Financial Accounting Foundation meets in Washington.

The Financial Accounting Foundation (FAF), the parent organization of FASB and GASB, held its quarterly trustee meeting on May 18 in Washington, D.C. FASB Chairman Russell Golden and GASB Chairman David Vaudt gave updates on their boards' standards-setting activities. Andrew McMaster, chairman of FASB's main advisory panel, the Financial Accounting Standards Advisory Council (FASAC), and Robert Scott, who chairs GASB's Governmental Accounting Standards Advisory Council (GASAC), also gave reports.


Effort to coordinate with IAASB standards-setting moves into the mainstream.

The PCAOB has stepped up its level of cooperation with the International Auditing and Assurance Standards Board (IAASB). “We're doing coordination now on a project-by-project basis,” said PCAOB member Jeanette Franzel following her May 5 speech at the Baruch College financial reporting conference in New York. The joint work calls for staff members on various standards-setting initiatives to act as liaisons with the opposite boards. Franzel said the coordination is taking place for projects that are on each board's respective standard-setting agenda, such as efforts to update the audit guidance for fair value, accounting estimates, and audit firms' supervisory practices (the PCAOB's term for quality controls). For other efforts in which the boards have not yet aligned their timing, the boards are at an earlier stage of cooperation.

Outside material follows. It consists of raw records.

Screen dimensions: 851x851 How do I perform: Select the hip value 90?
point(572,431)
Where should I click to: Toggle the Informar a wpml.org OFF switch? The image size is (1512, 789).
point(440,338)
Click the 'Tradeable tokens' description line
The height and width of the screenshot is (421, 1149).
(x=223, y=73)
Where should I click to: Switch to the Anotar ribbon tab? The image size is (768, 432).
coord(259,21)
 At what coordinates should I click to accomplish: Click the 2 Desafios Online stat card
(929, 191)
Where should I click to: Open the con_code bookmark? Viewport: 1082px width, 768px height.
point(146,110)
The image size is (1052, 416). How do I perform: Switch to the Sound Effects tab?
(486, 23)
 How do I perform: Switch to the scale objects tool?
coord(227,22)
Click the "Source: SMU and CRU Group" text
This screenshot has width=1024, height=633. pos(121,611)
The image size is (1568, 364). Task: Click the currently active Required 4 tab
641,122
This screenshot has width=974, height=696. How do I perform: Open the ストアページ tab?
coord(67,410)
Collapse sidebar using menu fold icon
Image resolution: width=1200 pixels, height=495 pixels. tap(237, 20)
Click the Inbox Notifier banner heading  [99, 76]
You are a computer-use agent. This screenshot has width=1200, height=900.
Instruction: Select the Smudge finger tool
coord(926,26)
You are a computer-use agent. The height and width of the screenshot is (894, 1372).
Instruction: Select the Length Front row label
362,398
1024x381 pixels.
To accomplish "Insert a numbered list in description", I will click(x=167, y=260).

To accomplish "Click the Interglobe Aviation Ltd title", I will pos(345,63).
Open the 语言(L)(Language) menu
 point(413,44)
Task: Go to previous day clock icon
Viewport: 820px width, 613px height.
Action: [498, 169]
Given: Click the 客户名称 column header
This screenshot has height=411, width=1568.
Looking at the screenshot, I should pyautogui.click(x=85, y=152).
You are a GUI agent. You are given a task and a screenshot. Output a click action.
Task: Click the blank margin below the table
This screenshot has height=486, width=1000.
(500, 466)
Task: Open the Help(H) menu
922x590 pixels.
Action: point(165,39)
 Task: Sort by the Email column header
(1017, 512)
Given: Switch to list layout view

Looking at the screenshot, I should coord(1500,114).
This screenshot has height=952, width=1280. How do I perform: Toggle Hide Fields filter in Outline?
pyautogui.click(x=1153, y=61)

IFRS Foundation appoints education director for standards.

On April 28, the IFRS Foundation, the IASB's parent organization, appointed Matt Tilling as its director of education, where he will direct the standard-setter's efforts to help nations that have adopted the IFRS implement them consistently. Tilling has been a senior manager at BDO in Perth, Australia, where he provided technical accounting support for the firm and its clients. He replaces Mike Wells, who left the IASB at the end of 2015.